• **Reading passage**
================================
I have this exercise that tells me to determine a base and the dimension of the subspaces of ##\mathbb {R}^4##, ##U \cap Ker(f)## and ##U + Ker(f)##, knowing that:

##U = <\begin{pmatrix}

-10 \\

11 \\

2 \\

9

\end{pmatrix}

\begin{pmatrix}

1 \\

1 \\

1 \\

3

\end{pmatrix}

\begin{pmatrix}

14 \\

-7 \\

2 \\

21

\end{pmatrix}

\begin{pmatrix}

11 \\

-10 \\

-1 \\

12

\end{pmatrix}>##

##B_{Ker(f)} = \left[\begin{pmatrix}

1/2 \\

0 \\

0 \\

1

\end{pmatrix}

\begin{pmatrix}

0 \\

0 \\

1 \\

0

\end{pmatrix}

\begin{pmatrix}

-3/2 \\

1 \\

0 \\

0

\end{pmatrix} \right]## e ##dim(Ker(f)) = 3##

## Homework Equations

## The Attempt at a Solution

Now, I see that the dimension of ##U## is ##4##.
================================
• **Extracted material**
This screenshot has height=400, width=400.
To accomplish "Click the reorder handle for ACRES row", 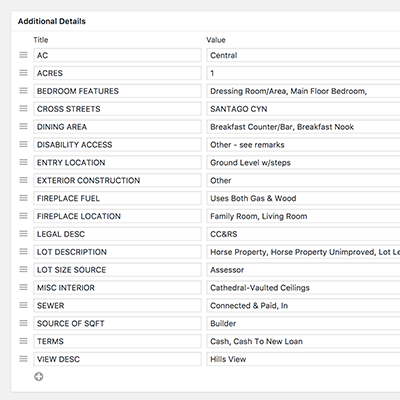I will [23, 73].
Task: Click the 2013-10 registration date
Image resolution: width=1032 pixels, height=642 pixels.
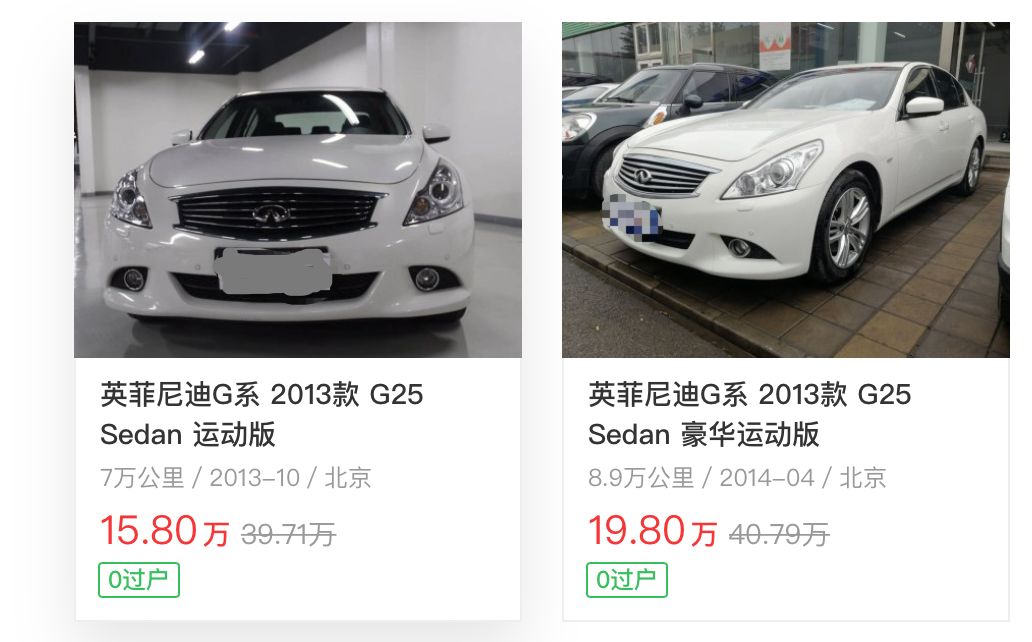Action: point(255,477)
================================
• **What you need to do**
A - Please copy out the entries from the line containing "Task: Click the 2013-10 registration date" down to the end of the entries, including both ends, and leave out the pictures.
B - Continue the post about the subspaces U and Ker(f) of R^4 from its last sentence.
The forum post and the entries have nothing to do with each other.

• **Responses to the tasks**
A -
Task: Click the 2013-10 registration date
Image resolution: width=1032 pixels, height=642 pixels.
Action: point(255,477)

B -
I proceed now by finding the vector ##\vec v \in Ker(f)##, so I will have

##\vec v = \alpha \begin{pmatrix}

1/2 \\

0 \\

0 \\

1

\end{pmatrix} + \beta \begin{pmatrix}

0 \\

0 \\

1 \\

0

\end{pmatrix} + \gamma \begin{pmatrix}

-3/2 \\

1 \\

0 \\

0

\end{pmatrix} = \begin{pmatrix}

1/2 \alpha - 3/2 \gamma \\

\gamma \\

\beta \\

\alpha

\end{pmatrix}##

How should I proceed now? Do I have to take one of the vector of ##U## and match it with the one just found for ##Ker(f)##?

What I mean is:

I take the first vector of ##U## and do ##-10(1/2 \alpha - 3/2 \gamma) + 11(\gamma) + 2(\beta) + 9(\alpha) = 0## and then I continue by finding that ##\beta = -2\alpha - 13\gamma## and I substitute it in the vector found before with ##Ker(f)##, finding then that the dimension of the intersection is ##2##.

It's just that after, when I use Sarruss to find the dimension of the sum, I found myself with ##5## as a dimension, and so ##U + Ker(f) \in \mathbb {R}^5##. Is it normal that the sum is this big so that we have ##\mathbb {R}^5## even though we started with ##\mathbb {R}^4##? It seems weird to me.